Due to flexibility, autonomy and low operational cost, unmanned aerial vehicles (UAVs), as fixed aerial base stations, are increasingly being used as \textit{relays} to collect time-sensitive information (i.e., status updates) from IoT devices and deliver it to the nearby terrestrial base station (TBS), where the information gets processed. In order to ensure timely delivery of information to the TBS (from all IoT devices), optimal scheduling of time-sensitive information over two hop UAV-relayed IoT networks (i.e., IoT device to the UAV [hop 1], and UAV to the TBS [hop 2]) becomes a critical challenge.
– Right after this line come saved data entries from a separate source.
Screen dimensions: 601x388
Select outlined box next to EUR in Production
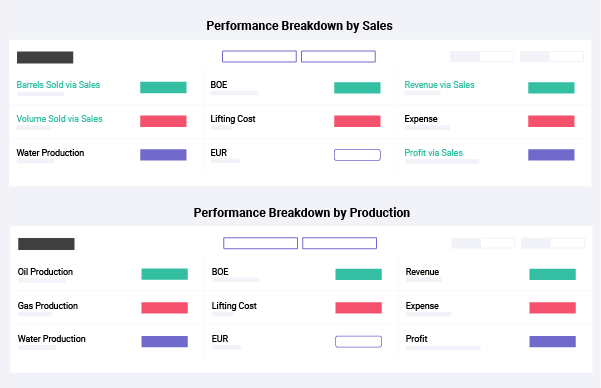[358, 342]
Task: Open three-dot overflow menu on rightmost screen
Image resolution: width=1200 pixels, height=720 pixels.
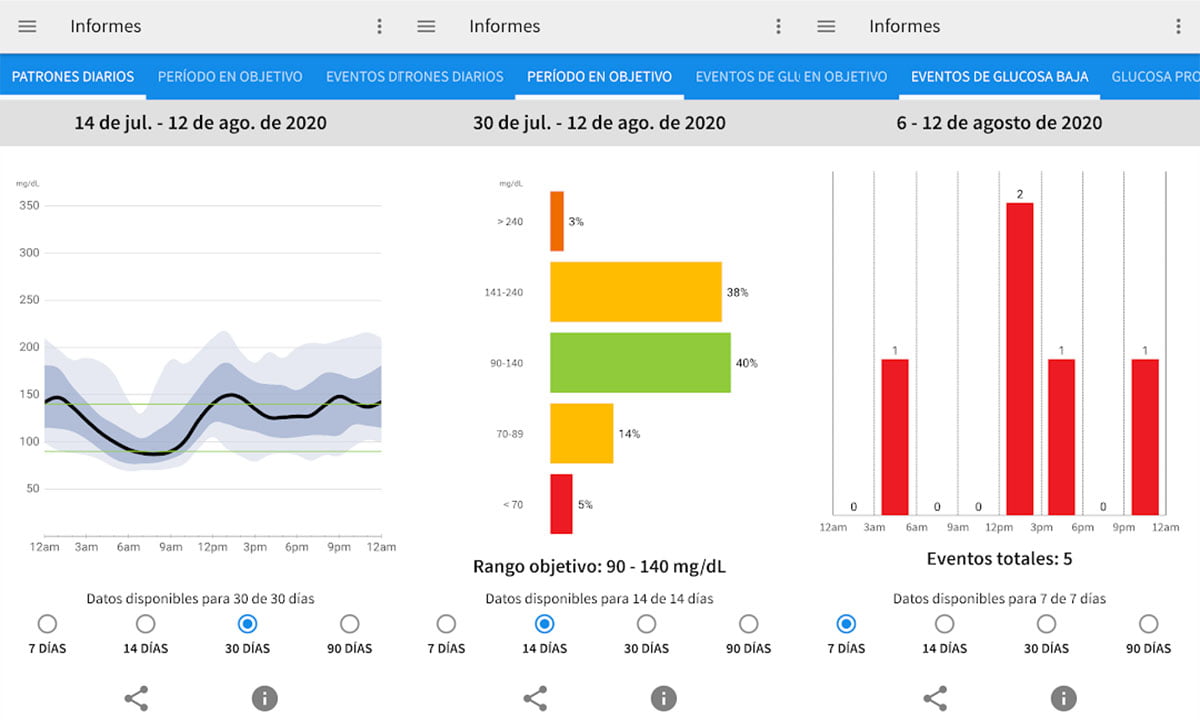Action: point(1178,27)
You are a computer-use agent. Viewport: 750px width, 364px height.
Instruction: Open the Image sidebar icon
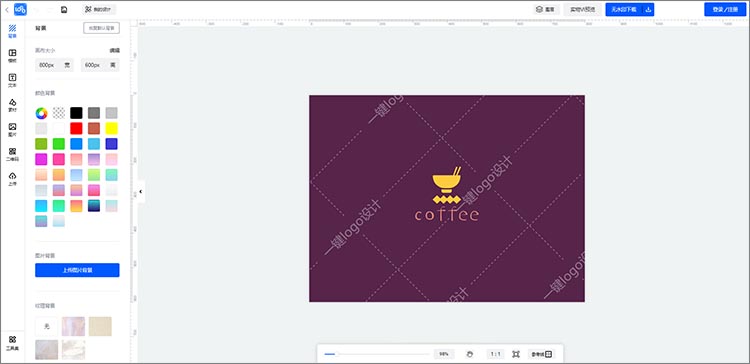tap(12, 130)
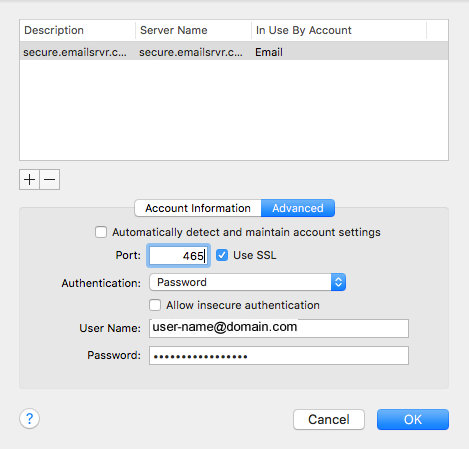This screenshot has height=449, width=469.
Task: Enable automatically detect and maintain account settings
Action: point(101,232)
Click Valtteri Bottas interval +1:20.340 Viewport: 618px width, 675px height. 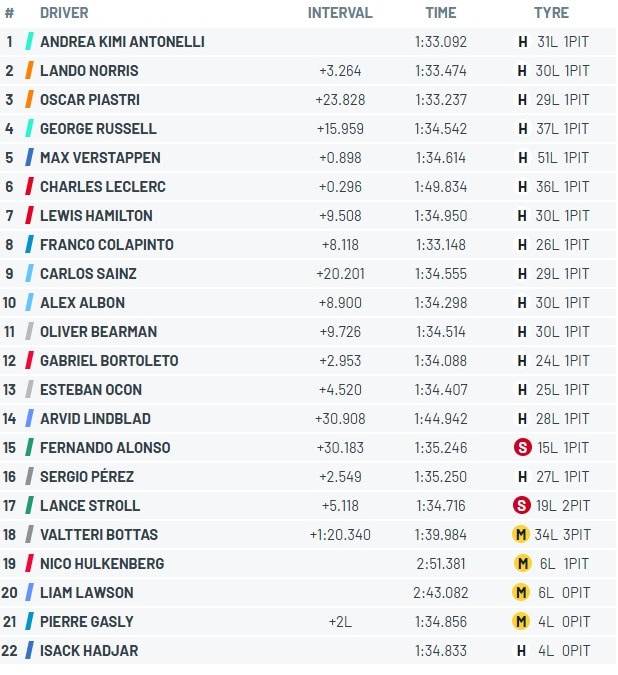[340, 535]
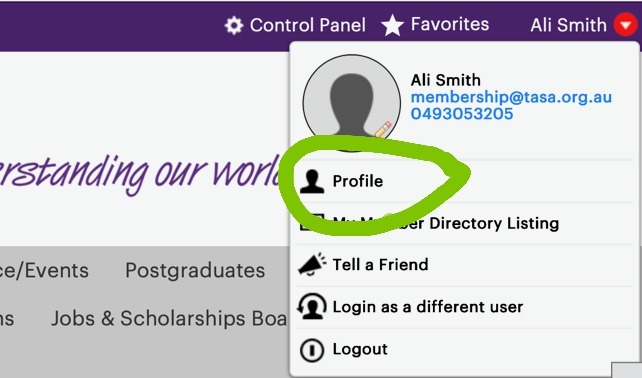
Task: Open the Control Panel text link
Action: 308,25
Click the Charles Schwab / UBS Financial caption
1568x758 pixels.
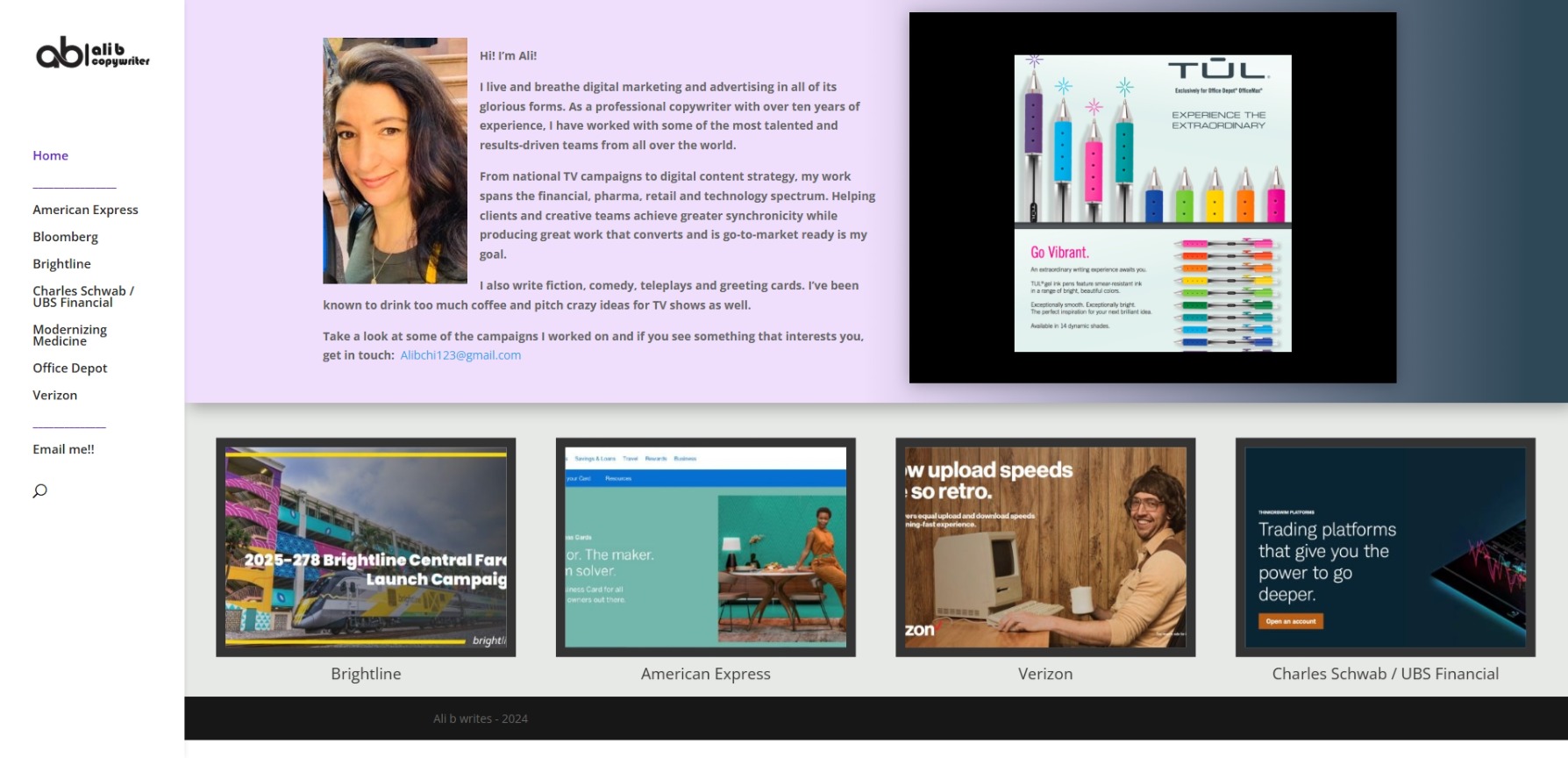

To address this, we propose scheduling policies for Age of Information (AoI) minimization in such two-hop UAV-relayed IoT networks. To this end, we present a low-complexity MAF-MAD scheduler, that employs Maximum AoI First (MAF) policy for sampling of IoT devices at UAV (hop 1) and Maximum AoI Difference (MAD) policy for updating sampled packets from UAV to the TBS (hop 2). We show that MAF-MAD is the optimal scheduler under ideal conditions, i.e., error-free channels and generate-at-will traffic generation at IoT devices. On the contrary, for realistic conditions, we propose a Deep-Q-Networks (DQN) based scheduler. Our simulation results show that DQN-based scheduler outperforms MAF-MAD scheduler and three other baseline schedulers, i.e., Maximal AoI First (MAF), Round Robin (RR) and Random, employed at both hops under general conditions when the network is small (with 10's of IoT devices). However, it does not scale well with network size whereas MAF-MAD outperforms all other schedulers under all considered scenarios for larger networks.